* Begin EXERCISE INPUT *

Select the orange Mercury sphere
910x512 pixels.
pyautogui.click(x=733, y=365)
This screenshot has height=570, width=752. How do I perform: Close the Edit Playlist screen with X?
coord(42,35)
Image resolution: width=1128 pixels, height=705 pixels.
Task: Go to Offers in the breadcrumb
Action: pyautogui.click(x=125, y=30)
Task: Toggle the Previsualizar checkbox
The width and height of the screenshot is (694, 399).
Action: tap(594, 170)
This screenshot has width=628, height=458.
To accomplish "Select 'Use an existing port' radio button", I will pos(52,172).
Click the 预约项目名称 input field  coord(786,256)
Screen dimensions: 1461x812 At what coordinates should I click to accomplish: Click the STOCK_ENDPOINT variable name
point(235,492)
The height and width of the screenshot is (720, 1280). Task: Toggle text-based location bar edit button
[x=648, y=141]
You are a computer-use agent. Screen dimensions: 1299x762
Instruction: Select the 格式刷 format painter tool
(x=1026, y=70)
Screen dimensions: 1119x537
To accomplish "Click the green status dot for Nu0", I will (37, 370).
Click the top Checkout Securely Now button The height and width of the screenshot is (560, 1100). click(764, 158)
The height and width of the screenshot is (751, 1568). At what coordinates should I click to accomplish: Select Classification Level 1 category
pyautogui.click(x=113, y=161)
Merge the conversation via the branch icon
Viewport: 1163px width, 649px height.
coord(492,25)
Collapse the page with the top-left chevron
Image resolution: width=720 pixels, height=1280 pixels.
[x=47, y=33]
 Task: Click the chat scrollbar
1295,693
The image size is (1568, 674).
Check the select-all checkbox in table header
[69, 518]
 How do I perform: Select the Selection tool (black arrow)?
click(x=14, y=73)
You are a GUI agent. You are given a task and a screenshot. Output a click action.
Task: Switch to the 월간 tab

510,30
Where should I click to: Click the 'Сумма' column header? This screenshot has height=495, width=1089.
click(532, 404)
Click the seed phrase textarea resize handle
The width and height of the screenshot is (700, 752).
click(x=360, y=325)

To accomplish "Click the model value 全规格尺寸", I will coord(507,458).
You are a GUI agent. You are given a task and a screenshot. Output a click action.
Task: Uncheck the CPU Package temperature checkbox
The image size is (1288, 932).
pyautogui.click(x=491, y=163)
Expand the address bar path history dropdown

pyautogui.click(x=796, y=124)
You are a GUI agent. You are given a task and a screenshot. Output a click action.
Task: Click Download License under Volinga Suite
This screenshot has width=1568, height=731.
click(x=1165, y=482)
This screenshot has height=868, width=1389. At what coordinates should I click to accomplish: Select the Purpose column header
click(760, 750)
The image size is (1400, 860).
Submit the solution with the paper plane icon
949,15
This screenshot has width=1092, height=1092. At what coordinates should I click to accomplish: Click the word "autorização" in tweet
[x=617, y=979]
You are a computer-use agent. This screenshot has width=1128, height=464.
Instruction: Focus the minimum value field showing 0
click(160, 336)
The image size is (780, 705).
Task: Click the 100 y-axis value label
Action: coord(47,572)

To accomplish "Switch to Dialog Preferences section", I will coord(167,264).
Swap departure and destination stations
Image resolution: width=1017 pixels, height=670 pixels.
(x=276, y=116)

* End EXERCISE INPUT *

PROBLEM TO WORK ON :: Copy out all of the data above line for line, without changing a single character.

RESPONSE TO THIS EXERCISE ::
Select the orange Mercury sphere
910x512 pixels.
pyautogui.click(x=733, y=365)
This screenshot has height=570, width=752. How do I perform: Close the Edit Playlist screen with X?
coord(42,35)
Image resolution: width=1128 pixels, height=705 pixels.
Task: Go to Offers in the breadcrumb
Action: pyautogui.click(x=125, y=30)
Task: Toggle the Previsualizar checkbox
The width and height of the screenshot is (694, 399).
Action: tap(594, 170)
This screenshot has width=628, height=458.
To accomplish "Select 'Use an existing port' radio button", I will pos(52,172).
Click the 预约项目名称 input field  coord(786,256)
Screen dimensions: 1461x812 At what coordinates should I click to accomplish: Click the STOCK_ENDPOINT variable name
point(235,492)
The height and width of the screenshot is (720, 1280). Task: Toggle text-based location bar edit button
[x=648, y=141]
You are a computer-use agent. Screen dimensions: 1299x762
Instruction: Select the 格式刷 format painter tool
(x=1026, y=70)
Screen dimensions: 1119x537
To accomplish "Click the green status dot for Nu0", I will (37, 370).
Click the top Checkout Securely Now button The height and width of the screenshot is (560, 1100). click(764, 158)
The height and width of the screenshot is (751, 1568). At what coordinates should I click to accomplish: Select Classification Level 1 category
pyautogui.click(x=113, y=161)
Merge the conversation via the branch icon
Viewport: 1163px width, 649px height.
coord(492,25)
Collapse the page with the top-left chevron
Image resolution: width=720 pixels, height=1280 pixels.
[x=47, y=33]
 Task: Click the chat scrollbar
1295,693
The image size is (1568, 674).
Check the select-all checkbox in table header
[69, 518]
 How do I perform: Select the Selection tool (black arrow)?
click(x=14, y=73)
You are a GUI agent. You are given a task and a screenshot. Output a click action.
Task: Switch to the 월간 tab

510,30
Where should I click to: Click the 'Сумма' column header? This screenshot has height=495, width=1089.
click(532, 404)
Click the seed phrase textarea resize handle
The width and height of the screenshot is (700, 752).
click(x=360, y=325)

To accomplish "Click the model value 全规格尺寸", I will coord(507,458).
You are a GUI agent. You are given a task and a screenshot. Output a click action.
Task: Uncheck the CPU Package temperature checkbox
The image size is (1288, 932).
pyautogui.click(x=491, y=163)
Expand the address bar path history dropdown

pyautogui.click(x=796, y=124)
You are a GUI agent. You are given a task and a screenshot. Output a click action.
Task: Click Download License under Volinga Suite
This screenshot has width=1568, height=731.
click(x=1165, y=482)
This screenshot has height=868, width=1389. At what coordinates should I click to accomplish: Select the Purpose column header
click(760, 750)
The image size is (1400, 860).
Submit the solution with the paper plane icon
949,15
This screenshot has width=1092, height=1092. At what coordinates should I click to accomplish: Click the word "autorização" in tweet
[x=617, y=979]
You are a computer-use agent. This screenshot has width=1128, height=464.
Instruction: Focus the minimum value field showing 0
click(160, 336)
The image size is (780, 705).
Task: Click the 100 y-axis value label
Action: coord(47,572)

To accomplish "Switch to Dialog Preferences section", I will coord(167,264).
Swap departure and destination stations
Image resolution: width=1017 pixels, height=670 pixels.
(x=276, y=116)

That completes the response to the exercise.